Eromenos |
Eromenos by Melanie McDonald
This coming-of-age novel recounts the brief, tumultuous life of Antinous of Bithynia, a Greek youth who becomes the lover of the Roman Emperor Hadrian at age twelve, after he is plucked from the obscurity of his home in Asia Minor following an earthquake; shipped overseas to Rome; enrolled in the Imperial School, and asked to serve at court, along with a cadre of fellow students all handpicked for their beauty, intelligence and athletic prowess, in order to please the emperor.
Antinous soon captures the attention of Hadrian, fourteenth ruler of the Roman Empire, and joins him as a hunting companion on a boar hunt in the Arcadian forest, where Hadrian takes the boy as his beloved (eromenos), a practice he and other Roman aristocrats follow in emulation of the ancient Greek bond between man and boy.
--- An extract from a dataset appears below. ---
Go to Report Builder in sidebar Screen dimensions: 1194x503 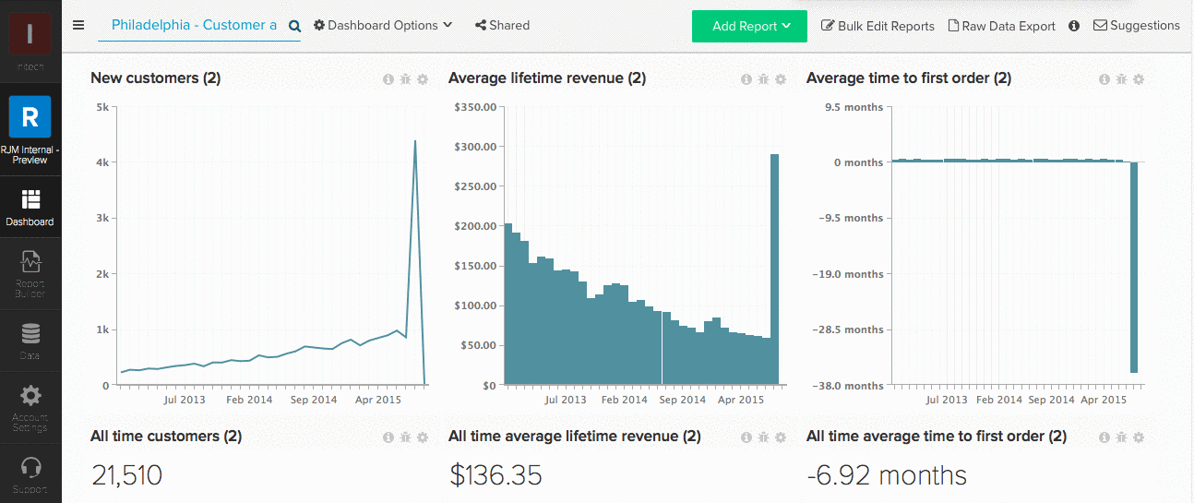(30, 273)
Afterward, Antinous becomes Hadrian's acknowledged "favorite," a position that complicates his relationships with friends and nemeses at court, even as his intimacy with the emperor deepens and he matures toward manhood. Antinous witnesses the wonders and horrors of the Empire at its zenith; meets the eminent philosophers, writers, architects and scientists of the imperial courts in Rome and Athens; and undergoes initiation into religious mysteries within the cults of Demeter and of Mithras.
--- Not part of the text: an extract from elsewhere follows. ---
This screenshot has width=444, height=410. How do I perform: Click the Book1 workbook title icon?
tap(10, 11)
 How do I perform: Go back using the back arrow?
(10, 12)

On a lion hunt during a sojourn to Egypt and Africa, Antinous is subjected to a test of skill during a lion hunt which almost proves disastrous. Afterward, while the imperial flotilla navigates the Nile, Antinous, now almost nineteen, grapples with questions of love, power, honor, manhood and selfhood which have arisen from seven years of intimacy with Hadrian, and makes a decision to undergo an act of ritual devotion, the consequences of which reverberated throughout the world of antiquity.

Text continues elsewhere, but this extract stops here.